Published online by Cambridge University Press: 06 July 2010
Background to the manual
In recent years there has been growing recognition of the importance of psychological therapies for people with bipolar disorder (Scott & Colom, 2005). While biological and genetic factors appear to play a significant part in the etiology of the disorder (Pekkarinen et al., 1995; Hyman, 1999; Berrettini, 2000), and medication, particularly mood stabilizers, remains the first line of treatment for many clinicians, pharmacological interventions are not universally effective. Numerous reviews have found that even lithium – considered by many to be the “gold standard” of mood stabilizers – is effective in preventing relapse of symptoms for only 32–6% of people with bipolar disorder at 2-year follow-up (Prien et al., 1984; Gelenberg et al., 1989; Silverstone et al., 1998), with up to 87% of people relapsing at 5 years despite good medication adherence (Keller et al., 1993).

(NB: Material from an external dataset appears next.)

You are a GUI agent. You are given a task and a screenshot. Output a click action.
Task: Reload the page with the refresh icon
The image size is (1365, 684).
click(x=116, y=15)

The heterogeneity of people with bipolar disorder, its psychosocial impact, and the complexity of the disorder itself led the US National Institute of Mental Health to conclude: “It is clear that pharmacotherapy alone does not meet the needs of many bipolar patients” (Prien & Potter, 1990, p. 419). This view has been echoed by a number of other organizations including the American Psychiatric Association (2002), the British Association for Psychopharmacology, the World Federation of Societies of Biological Psychiatry (Jones et al., 2005a), the Royal Australian and New Zealand College of Psychiatrists (2004), and the United Kingdom's National Institute for Health and Clinical Excellence (2006).